By mid 2018, I realized I needed to stop running, and I needed to fix myself, I needed to find help from someone who understands the mind, so I booked my appointment with my amazing therapist.
I started feeling relieved, energized, started exercising, and found motivation to be better, I think I went to 6 sessions and then I had to stop because I went back to work. I went back with a different mind set and everyone noticed, people said I seem happier, and had lost weight, so therapy did me good.
I went back one more time in 2018 and my therapist said, well you are alright so if you feel you need me again just give me a call.
And know we are in 2020, and I did call her back, I needed to that motivation again, and work another part of me, the part I blocked long time ago, but is basically part of my major problem, love, love to myself. So, here I am 2020 November 13th, and working out my past, so I can accept my present and find my future.

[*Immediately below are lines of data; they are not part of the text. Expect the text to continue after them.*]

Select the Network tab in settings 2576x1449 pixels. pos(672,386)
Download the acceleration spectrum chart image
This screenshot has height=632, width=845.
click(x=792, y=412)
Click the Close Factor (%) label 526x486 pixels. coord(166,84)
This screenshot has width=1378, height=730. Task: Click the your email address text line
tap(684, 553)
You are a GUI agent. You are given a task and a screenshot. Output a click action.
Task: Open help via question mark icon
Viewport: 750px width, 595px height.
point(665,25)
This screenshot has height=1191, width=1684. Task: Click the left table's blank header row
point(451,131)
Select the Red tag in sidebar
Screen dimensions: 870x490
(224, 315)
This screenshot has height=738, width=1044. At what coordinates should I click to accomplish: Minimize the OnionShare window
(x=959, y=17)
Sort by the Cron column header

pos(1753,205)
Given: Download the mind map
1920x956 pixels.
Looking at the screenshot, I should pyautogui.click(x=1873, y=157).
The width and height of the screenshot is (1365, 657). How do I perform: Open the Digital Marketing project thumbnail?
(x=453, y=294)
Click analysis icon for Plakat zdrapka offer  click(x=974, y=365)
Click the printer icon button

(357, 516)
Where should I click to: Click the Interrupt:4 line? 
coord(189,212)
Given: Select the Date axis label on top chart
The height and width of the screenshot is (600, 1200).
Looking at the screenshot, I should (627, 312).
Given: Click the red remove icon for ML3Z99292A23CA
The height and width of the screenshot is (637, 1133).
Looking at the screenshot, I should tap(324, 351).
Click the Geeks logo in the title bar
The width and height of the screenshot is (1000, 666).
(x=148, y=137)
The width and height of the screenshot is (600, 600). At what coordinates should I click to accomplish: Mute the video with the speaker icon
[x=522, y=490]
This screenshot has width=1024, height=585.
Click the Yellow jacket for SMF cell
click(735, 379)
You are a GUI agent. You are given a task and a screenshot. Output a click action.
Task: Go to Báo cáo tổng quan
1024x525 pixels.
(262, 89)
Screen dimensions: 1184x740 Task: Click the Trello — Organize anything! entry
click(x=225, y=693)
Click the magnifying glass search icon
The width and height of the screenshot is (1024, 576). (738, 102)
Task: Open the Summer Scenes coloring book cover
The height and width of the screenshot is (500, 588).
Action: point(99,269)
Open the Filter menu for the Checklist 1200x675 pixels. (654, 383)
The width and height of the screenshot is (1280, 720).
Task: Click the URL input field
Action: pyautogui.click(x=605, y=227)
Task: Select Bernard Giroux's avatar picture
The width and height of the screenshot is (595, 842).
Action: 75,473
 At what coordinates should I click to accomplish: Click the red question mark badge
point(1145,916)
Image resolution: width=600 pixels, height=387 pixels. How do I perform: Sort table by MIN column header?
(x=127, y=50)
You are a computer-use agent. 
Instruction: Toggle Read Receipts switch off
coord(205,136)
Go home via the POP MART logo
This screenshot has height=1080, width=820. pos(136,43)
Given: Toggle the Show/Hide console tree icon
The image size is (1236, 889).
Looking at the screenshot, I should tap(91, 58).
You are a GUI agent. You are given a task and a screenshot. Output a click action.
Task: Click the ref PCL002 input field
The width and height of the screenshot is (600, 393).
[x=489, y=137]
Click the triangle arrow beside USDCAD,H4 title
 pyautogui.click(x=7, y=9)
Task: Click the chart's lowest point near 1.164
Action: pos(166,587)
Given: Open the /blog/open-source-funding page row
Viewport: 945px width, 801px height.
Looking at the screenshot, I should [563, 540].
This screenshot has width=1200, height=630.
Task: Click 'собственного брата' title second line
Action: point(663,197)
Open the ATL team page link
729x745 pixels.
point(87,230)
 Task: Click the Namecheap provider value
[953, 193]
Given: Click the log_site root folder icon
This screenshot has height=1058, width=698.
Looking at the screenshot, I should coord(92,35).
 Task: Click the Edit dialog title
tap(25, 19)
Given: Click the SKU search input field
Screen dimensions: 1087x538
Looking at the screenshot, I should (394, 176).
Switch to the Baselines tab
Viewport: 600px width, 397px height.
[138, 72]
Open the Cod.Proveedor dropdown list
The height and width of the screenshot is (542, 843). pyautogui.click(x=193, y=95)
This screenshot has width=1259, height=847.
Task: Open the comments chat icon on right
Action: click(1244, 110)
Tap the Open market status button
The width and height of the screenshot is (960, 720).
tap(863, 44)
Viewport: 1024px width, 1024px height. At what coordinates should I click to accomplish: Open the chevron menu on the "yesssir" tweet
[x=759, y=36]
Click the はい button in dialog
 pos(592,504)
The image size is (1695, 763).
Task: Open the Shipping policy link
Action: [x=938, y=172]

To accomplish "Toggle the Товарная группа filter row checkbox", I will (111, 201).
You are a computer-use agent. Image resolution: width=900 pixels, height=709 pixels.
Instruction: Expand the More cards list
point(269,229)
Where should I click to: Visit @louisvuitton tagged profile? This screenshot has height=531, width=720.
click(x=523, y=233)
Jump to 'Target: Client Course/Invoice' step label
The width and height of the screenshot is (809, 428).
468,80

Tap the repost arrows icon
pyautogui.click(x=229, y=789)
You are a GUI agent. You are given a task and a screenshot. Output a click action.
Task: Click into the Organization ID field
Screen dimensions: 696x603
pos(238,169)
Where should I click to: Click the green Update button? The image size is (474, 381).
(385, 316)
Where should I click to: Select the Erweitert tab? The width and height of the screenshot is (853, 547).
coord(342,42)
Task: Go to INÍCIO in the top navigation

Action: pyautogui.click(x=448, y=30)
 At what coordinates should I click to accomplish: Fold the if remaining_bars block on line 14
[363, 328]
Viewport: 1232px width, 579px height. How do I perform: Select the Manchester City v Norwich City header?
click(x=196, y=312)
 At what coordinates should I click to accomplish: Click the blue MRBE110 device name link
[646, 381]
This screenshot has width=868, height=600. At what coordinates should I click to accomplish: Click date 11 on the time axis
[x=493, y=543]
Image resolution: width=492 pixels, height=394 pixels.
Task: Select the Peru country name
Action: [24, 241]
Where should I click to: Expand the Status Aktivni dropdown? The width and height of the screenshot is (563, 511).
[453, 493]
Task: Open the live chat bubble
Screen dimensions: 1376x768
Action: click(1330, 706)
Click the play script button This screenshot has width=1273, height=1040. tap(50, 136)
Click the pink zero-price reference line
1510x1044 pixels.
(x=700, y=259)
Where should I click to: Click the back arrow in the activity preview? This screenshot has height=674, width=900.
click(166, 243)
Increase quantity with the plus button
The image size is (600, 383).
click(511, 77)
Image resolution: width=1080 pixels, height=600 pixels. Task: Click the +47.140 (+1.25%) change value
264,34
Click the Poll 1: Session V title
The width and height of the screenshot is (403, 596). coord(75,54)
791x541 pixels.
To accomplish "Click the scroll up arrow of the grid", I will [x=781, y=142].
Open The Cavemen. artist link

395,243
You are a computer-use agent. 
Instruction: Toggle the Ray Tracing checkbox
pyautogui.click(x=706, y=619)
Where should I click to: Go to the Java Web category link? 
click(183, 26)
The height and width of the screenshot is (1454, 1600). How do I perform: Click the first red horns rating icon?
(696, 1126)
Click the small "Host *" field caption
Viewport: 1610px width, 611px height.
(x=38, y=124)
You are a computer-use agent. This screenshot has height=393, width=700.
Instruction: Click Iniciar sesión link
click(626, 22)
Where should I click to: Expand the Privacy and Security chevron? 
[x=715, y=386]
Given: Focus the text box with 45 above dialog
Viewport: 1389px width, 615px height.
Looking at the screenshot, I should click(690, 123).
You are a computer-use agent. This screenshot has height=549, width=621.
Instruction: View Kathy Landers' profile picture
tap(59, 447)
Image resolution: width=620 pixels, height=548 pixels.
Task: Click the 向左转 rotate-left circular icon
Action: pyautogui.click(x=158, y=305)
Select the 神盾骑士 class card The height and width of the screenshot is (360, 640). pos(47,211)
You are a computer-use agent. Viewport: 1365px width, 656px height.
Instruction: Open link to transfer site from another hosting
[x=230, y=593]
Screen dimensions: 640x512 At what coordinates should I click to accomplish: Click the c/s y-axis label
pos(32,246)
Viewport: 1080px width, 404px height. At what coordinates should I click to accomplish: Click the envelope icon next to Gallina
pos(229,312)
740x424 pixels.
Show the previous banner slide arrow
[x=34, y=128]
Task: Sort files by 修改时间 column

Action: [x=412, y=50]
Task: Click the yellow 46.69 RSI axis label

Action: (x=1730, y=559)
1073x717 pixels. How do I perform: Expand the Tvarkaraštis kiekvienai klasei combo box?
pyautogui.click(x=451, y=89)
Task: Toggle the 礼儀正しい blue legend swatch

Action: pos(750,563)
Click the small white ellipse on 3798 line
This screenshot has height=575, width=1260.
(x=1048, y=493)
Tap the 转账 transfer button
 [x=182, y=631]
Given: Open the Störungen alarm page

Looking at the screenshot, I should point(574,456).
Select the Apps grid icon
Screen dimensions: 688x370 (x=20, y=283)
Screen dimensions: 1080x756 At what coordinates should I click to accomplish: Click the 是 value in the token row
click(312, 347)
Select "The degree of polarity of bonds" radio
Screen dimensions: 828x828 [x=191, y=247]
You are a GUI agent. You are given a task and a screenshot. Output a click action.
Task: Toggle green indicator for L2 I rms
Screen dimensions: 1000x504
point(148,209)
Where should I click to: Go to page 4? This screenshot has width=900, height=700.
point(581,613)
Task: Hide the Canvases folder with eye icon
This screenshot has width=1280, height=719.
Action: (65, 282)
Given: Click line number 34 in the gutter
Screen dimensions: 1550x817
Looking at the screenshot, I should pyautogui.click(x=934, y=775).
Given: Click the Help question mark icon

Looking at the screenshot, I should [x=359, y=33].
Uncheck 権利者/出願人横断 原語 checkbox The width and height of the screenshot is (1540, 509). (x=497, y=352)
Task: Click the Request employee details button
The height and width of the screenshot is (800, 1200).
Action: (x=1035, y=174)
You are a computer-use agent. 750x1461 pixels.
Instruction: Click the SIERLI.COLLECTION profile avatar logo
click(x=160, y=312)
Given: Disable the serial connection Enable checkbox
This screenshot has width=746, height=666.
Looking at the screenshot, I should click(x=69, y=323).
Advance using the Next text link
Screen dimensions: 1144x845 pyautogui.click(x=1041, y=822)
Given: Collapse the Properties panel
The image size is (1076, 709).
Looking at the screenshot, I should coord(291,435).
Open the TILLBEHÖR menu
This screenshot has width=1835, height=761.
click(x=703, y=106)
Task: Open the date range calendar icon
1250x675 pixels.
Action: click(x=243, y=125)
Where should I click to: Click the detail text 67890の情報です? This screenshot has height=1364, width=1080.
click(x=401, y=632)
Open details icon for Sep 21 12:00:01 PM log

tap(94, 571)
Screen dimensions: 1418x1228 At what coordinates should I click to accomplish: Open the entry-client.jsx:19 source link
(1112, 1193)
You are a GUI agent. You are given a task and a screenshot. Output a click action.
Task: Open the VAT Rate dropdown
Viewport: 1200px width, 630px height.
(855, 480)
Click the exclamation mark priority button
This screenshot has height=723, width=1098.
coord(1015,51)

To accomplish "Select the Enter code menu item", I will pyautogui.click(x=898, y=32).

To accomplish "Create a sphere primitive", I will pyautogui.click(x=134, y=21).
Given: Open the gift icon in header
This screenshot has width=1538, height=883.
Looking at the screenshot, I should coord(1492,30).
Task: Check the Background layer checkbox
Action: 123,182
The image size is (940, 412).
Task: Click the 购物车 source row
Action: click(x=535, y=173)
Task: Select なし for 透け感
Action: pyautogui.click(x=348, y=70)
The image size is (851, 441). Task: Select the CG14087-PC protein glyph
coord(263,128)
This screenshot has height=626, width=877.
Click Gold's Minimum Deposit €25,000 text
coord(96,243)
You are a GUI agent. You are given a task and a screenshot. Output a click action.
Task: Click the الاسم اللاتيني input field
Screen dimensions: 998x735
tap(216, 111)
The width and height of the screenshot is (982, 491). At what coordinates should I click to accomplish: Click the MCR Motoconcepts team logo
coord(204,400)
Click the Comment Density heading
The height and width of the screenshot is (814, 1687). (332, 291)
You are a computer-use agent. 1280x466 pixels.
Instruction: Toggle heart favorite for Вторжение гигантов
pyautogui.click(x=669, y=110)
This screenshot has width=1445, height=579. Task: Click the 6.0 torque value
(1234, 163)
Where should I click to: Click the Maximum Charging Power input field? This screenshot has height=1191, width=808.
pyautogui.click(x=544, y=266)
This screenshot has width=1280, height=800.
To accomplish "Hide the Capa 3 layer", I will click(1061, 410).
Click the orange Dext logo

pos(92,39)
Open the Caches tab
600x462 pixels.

Staying at home since March (because of Covid) has definitely made me face myself, and it was scary. Used to working non-stop, 2 month vacation, then going back to work, then 2 month vacation, going back to work, and then Pandemic, so the cycle was broken and life made me ask me “What is next? Who am I without my job?” I was/am facing myself, my pure self, and I realize I had neglected me, and had put myself before others, and I am learning to accept me, to lose my fears, heal my wounds, and most important find myself.
If you ever feel lost, do not be afraid to reach out to a therapist, psychologist, if you can do it, I do recommend it. The mind also needs healing, it is like going to the doctor when something aches or hurts.
I know that this year, a lot of people have seek help from therapists because of Covid, it definitely has been a strange year, but it has also brought us to face each other, to face our reality, and adapt to survive.
Thank you all for reading! Wish you the best!